Cullmann Magnesit MB2.1 – die Betrachtung

Photographie / Test

IMGP1206

Die Firma Cullmann war im vergangenen Jahr so freundlich, mir unter anderem den Magnesit MB2.1 Kugelkopf zur Verfügung zu stellen. Diesen rüstete ich mit einer Concept One OX366 Schnellkupplungs-Einheit aus und benutzte ihn zum Beispiel auf Island mit meinen Messsucher- und System-Kameras. Mit einer Tragfähigkeit von 5 Kilogramm war der Kopf damit absolut ausreichend dimensioniert, wie sich herausstellen sollte.

Wagen wir einen ersten Blick auf den Stativkopf (vgl. Daten auf der Herstellerseite) und es wird sehr offensichtlich, dass der in Deutschland entwickelte und produzierte Magnesit in einem sehr puristischen und glatten Design daherkommt, was mir zunächst einmal absolut zusagte, ebenso die Verarbeitung und die Funktionalität mit dem durch das kleine Stellrad arretierbaren Drehteller. Zunächst tat das Konstrukt, auf das Cullmann 10 Jahre Garantie gewährt, seinen Dienst tadellos.

Mit der Zeit, ohne wirklich regelmäßige oder überharte Beanspruchung offenbarte sich dann aber ein konstruktionsbedingtes Problem: wenn das große Einstellrad einmal festsitzt, dann sitzt es fest und lässt sich erst durch den Einsatz einer Wasserpumpenzange wieder lösen.
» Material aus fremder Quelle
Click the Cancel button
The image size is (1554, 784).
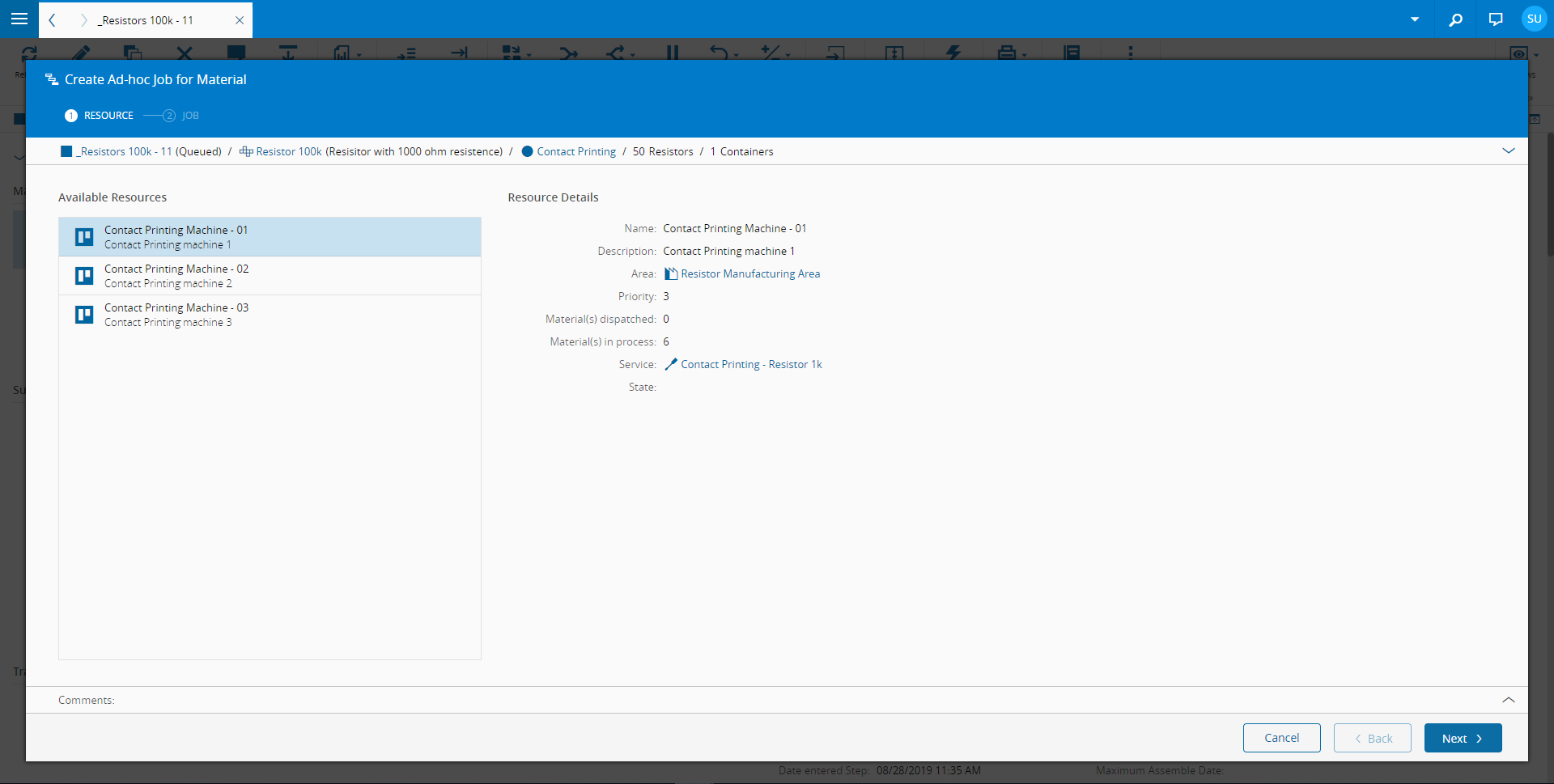(1281, 738)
Andere Hersteller, wie Manfrotto, bieten zum Beispiel eine Art Flügelschraube an, die man fraglos besser lösen kann, Sirui gibt seinen Stellrädern immerhin eine geriffelte Oberfläche, aber die Magnesit von Cullmann sind nur gummiert und bergen außerdem die Gefahr, sich mit dem Daumenknöchel an der unteren Platte zu verletzen, wenn man mit oder ohne Küchenhandtuch und dennoch händisch versucht, dem Problem Herr zu werden. Schade.

1 Kommentare

  1. Günther Sommer sagt

    Dem kann ich nur zustimmen. Ich dachte schon ich währe mit dem Problem allein auf der Welt.
    Die „größeren“ Modelle haben das Problem, zumindest bei mir, nicht.